Inglis Lyon: We have moved the project forward to a point where, if we wanted to, we could start the project in earnest. However, we have this industrial relations problem, which you are aware of, so we have stopped until we find that compromise solution.
Q168 Douglas Ross: But you were telling me that, if I had listened properly, it was not all about the remote tower—
Inglis Lyon: It’s not.
Q169 Douglas Ross: So what have you delivered for £9 million of spend over the last few years?
Inglis Lyon: We have a number of projects that are in the stocks and are ready to go, provided we can reach a compromise solution. At that point, they will move ahead.

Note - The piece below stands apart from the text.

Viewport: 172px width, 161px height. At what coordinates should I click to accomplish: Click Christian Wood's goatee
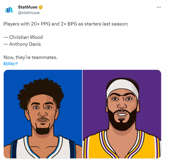pos(43,130)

Q170 Douglas Ross: The Chair is looking to end this, but just to confirm, nothing has been achieved or delivered since April 2018, at a cost of £9 million. There is a lot of stuff waiting that could go ahead, but HIAL has not delivered anything for over £9 million of investment.
Inglis Lyon: HIAL has delivered a number of projects up to the point where they can be taken forward once we have arrived at that compromise position with our trade union colleagues.
Chair: Maybe this is conversation can continue offline, if that is all right, because we have come to the end of the session. It just remains for me to thank all three of you for coming along at short notice after the unfortunate cancellation, or postponement, of our trip to Edinburgh airport. Hopefully, Gordon, we will still get an opportunity to come and have a look around the tower. Perhaps we will get the chance later in the year.
Gordon Dewar: It is an open invitation.
Chair: We will leave that with our Clerks to fix with your staff. Perhaps it is something that members of the Committee could come round and do if we cannot do it as a group. Would that be all right with you?
Gordon Dewar: You are very welcome.
Chair: Thank you for that, and thank you all very much for coming along today and answering our questions. I think there are a couple of things that you are going to get for us; if you could supply that information, that would be fantastic.